In form, Hope Abandoned resembles its predecessor, but there are differences as well as similarities. It is an even longer book than Hope Against Hope—more than 750 pages in the English translation. Like the first volume, Hope Abandoned is divided into titled chapters; in general, the chapters are self-contained units rather than segments in a continuous narrative. The pace is more leisurely in the second volume; although a longer book, Hope Abandoned has only forty-two chapters to Hope Against Hope’s eighty-three. The English translation of Hope Abandoned includes a chronology of the Mandelstams’ lives (paralleled by a time-line of significant literary and political events) and appendices with biographical notes on persons mentioned in the text and background information on the leading literary movements and organizations of the period.

Critical Context

Both Hope Against Hope and Hope Abandoned are important literary documents in the long tradition of Russian memoir literature; they are even more significant because of the relative paucity of works about this period, the result of strict Soviet censorship. What separates Nadezhda Mandelstam’s volumes from other memoir literature is her frankness about the way her husband and many other writers and artists were mistreated (according to reliable estimates, close to one thousand writers were exterminated during Stalin’s reign of terror).

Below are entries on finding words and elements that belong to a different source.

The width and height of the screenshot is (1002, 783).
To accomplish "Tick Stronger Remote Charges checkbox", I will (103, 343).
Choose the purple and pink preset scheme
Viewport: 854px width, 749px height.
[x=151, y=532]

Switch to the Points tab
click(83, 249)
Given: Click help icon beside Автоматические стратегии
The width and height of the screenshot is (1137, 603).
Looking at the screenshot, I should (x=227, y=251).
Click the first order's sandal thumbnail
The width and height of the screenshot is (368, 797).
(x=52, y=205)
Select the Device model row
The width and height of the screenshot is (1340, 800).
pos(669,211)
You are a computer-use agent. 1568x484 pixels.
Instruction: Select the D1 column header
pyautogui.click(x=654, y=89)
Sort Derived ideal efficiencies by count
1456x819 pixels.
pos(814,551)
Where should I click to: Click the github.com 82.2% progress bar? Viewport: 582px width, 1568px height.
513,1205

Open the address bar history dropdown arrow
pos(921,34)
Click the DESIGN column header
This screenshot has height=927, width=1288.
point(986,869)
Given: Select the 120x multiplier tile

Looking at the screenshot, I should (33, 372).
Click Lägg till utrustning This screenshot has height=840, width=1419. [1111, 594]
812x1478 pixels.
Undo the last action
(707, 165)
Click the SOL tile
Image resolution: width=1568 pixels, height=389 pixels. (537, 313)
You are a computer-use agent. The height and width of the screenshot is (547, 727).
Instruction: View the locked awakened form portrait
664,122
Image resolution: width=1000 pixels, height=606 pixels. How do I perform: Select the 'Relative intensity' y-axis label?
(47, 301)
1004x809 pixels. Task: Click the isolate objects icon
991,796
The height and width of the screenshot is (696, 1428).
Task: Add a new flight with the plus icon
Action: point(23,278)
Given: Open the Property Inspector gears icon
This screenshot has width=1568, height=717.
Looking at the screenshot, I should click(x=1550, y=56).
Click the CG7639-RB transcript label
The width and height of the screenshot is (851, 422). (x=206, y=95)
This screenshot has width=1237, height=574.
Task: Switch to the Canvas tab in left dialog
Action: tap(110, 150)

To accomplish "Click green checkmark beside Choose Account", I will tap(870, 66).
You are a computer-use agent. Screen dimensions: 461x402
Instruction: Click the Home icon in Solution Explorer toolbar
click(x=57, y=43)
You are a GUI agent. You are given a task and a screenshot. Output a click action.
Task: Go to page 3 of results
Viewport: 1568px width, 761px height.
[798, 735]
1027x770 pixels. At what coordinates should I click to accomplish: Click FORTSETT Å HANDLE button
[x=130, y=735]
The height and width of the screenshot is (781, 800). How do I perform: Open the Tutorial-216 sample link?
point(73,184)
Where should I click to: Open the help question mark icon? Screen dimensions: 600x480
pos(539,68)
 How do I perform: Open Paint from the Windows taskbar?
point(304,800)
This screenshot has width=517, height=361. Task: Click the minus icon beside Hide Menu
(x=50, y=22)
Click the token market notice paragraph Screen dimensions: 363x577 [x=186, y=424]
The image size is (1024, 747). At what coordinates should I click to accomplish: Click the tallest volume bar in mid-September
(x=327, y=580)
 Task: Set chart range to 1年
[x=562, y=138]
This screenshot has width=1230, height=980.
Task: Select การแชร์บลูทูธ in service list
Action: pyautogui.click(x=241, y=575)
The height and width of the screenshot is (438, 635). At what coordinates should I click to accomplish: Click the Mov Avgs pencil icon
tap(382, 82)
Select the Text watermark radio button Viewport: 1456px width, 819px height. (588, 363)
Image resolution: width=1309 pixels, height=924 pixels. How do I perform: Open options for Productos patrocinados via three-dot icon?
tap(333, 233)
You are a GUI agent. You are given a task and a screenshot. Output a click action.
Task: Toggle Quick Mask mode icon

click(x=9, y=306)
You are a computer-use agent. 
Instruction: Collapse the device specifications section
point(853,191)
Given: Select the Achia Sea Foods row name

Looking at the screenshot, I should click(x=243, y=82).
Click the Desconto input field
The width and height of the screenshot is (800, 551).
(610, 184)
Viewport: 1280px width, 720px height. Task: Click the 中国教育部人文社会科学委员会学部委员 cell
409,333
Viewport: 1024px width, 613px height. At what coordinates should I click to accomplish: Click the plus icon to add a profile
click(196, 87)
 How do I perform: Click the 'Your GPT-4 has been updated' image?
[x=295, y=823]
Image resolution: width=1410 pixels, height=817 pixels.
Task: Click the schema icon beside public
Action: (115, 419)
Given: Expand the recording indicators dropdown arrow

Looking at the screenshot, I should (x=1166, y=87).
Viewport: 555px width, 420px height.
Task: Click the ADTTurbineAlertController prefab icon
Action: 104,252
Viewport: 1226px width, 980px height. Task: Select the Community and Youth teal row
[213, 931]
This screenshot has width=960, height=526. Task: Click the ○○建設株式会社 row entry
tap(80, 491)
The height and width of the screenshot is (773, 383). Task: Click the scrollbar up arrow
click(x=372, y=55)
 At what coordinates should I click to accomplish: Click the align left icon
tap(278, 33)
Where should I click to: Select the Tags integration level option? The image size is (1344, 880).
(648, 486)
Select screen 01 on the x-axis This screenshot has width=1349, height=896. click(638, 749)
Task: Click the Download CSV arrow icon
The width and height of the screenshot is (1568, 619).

Her own literary acumen makes these works valuable from an aesthetic point of view as well—especially Hope Abandoned, with its discussion of matters of literary theory and history.

When Hope Against Hope and Hope Abandoned were published in the West, they were received with great acclaim; thereafter, until her death in 1980, Nadezhda Mandelstam held court to a steady stream of visiting scholars from abroad. In particular she had the satisfaction of seeing her husband’s work—much of which, without her efforts, might have been lost altogether—achieve international recognition. While little of Mandelstam’s poetry has been officially available to Soviet readers, extensive editions of his works, in Russian, have been issued in the West, beginning in the 1950’s. The publication of Hope Against Hope and Hope Abandoned provided scholars with invaluable material and greatly increased general awareness of Mandelstam’s stature as a poet; subsequently, many translations of his poetry and prose have appeared in English.

Bibliography

Baines, Jennifer. Mandelstam: The Later Poetry, 1976.

Brown, Clarence. Mandelstam, 1973.

Broyde, Steven. Osip Mandel’stam and His Age: A Commentary on the Themes of War and Revolution in the Poetry, 1913-1923, 1975.

Hayward, Max. Writers in Russia: 1917-1978, 1983.

Ludwig, Jack. “Hope Without Hope,” in Partisan Review. XLI (1974), pp. 455-462.

Pevear, Richard. “On the Memoirs of Nadezhda Mandelstam,” in The Hudson Review. XXIV (1971), pp. 427-440.

Struve, Gleb. “Nadezhda Mandelstam’s Hope Abandoned,” in The Russian Review: An American Quarterly Devoted to Russia Past and Present. XXXII (1973), pp. 425-428.

Struve, Gleb. “Nadezhda Mandelstam’s Remarkable Memoirs,” in Books Abroad. XLV (1971), pp. 18-25.